By Matthew Partridge
At the moment, the debate over Brexit has focused on how leaving the EU will affect trade between Britain and the rest of Europe. Given that the rest of the EU currently accounts for nearly half of UK trade, this is clearly a big concern.
However, it’s also important to recognise that, even at the moment, the EU isn’t our only trading partner. Many countries see Britain’s decision to leave the EU as an opportunity to increase their trade with the UK, while others are concerned that existing trade connections may be put in jeopardy.
One person who’s very interested in how Britain’s trade policy changes after Brexit is Pablo Campaña, Ecuador’s trade minister. While Ecuador is a relatively small economy (with a total price adjusted GDP of around $104bn) it provides an interesting case study for how the government’s thinking is developing.
Last month Campaña visited the UK, held many “interesting discussions and productive exchanges” and met with several key officials, including the minister of investment, Mark Garnier. He was also kind enough to share some of his thoughts with us on how Brexit may affect trade relations between Ecuador and the UK.
The recent EU-Ecuador trade agreement that came into effect in January of this year “set the right conditions to strengthen trade relations between Ecuador and the EU bloc”, says Campaña. It did this by granting tariff-free access “for almost all of Ecuador’s exports”, with the result that “Ecuadorian exports to the EU in the first nine months of this year are 15.8% higher than they were in the first nine months of last year”. Indeed, strong and improving trade ties with Europe in recent years have been “a determining factor” behind the “significant growth” of Ecuadorian exports, including processed food”.
Because the EU-Ecuador trade deal is so beneficial, Campaña naturally hopes that its basic conditions “should be maintained in a future trade agreement with the United Kingdom”. Still, there’s always room for improvement and Campaña hopes that some of the details can be adjusted so as “to improve and further strengthen trade relations” between the UK and Ecuador. He’s particularly interested in improving “the access conditions for a few export products, especially for bananas, one of Ecuador’s most important export products”. From his discussions so far, he thinks that both sides have an “optimistic view” of what can be achieved.

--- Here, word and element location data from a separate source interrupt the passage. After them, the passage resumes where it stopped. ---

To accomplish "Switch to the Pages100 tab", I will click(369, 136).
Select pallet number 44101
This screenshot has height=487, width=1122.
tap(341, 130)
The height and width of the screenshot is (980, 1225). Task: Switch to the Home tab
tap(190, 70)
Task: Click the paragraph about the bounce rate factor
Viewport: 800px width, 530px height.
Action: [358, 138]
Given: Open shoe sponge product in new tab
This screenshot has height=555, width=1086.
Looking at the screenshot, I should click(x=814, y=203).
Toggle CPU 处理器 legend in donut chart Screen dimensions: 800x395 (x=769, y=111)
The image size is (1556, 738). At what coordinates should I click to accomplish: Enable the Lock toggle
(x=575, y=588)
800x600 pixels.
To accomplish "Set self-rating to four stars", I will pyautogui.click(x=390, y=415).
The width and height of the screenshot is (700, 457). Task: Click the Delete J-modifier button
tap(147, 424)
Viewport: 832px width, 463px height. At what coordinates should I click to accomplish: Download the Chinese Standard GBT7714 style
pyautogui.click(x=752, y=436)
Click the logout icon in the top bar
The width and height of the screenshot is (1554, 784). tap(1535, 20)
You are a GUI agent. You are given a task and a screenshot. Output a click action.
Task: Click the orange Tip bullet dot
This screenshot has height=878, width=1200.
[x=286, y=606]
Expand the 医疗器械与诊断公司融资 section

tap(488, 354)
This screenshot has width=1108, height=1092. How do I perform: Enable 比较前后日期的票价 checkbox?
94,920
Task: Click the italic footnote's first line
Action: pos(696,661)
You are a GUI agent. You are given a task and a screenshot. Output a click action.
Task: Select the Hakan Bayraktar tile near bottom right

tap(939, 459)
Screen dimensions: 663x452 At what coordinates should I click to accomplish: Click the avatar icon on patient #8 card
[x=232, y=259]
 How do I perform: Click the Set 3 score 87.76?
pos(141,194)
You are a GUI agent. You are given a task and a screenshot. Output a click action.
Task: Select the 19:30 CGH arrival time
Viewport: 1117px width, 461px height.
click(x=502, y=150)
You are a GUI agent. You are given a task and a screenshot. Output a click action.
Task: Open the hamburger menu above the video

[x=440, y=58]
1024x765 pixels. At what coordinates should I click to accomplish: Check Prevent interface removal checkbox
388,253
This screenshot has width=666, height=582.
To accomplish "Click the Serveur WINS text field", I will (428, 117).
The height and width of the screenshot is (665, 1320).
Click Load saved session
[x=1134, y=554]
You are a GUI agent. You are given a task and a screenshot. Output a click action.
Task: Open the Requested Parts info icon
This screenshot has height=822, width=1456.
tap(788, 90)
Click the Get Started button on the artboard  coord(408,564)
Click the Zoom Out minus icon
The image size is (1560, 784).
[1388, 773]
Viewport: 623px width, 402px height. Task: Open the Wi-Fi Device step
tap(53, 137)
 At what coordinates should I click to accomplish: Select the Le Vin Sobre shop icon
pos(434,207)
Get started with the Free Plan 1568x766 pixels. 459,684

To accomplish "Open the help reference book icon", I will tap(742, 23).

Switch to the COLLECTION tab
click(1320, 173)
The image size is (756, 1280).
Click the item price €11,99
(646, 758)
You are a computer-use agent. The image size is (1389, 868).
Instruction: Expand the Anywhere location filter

Campaña emphasises that low trade barriers between Britain and Ecuador isn’t a zero-sum game. This is because easy access to Ecuadorian imports helps lower prices in the UK, reducing inflationary pressure. He notes that, thanks to existing deals, “British consumers are already benefiting from Ecuadorian high quality products at a lower price; including bananas, prepared tuna, shrimp, cocoa products and fresh flowers”. Overall, a deal similar to or even better than the status quo, would “allow our companies to continue investing in productivity and quality developments that would benefit the British consumer”.
One potential complication is if Ecuador becomes a full member of Mercosur, the main Latin American trade bloc. Like the European Union, Mercosur is a customs union, so in theory Ecuador would have to adopt the same trade policy as the other key members (currently Argentina, Brazil, Paraguay and Uruguay), which might cause problems if the UK had not reached a trade deal with the group by the time Ecuador became a full member.
However, Campaña emphasises that Ecuador is satisfied with its current status as an associate member and that “at the moment a renegotiation of Ecuador’s status is not foreseen”. This means that any UK-Ecuador agreement will operate independent of any UK-Mercosur deal.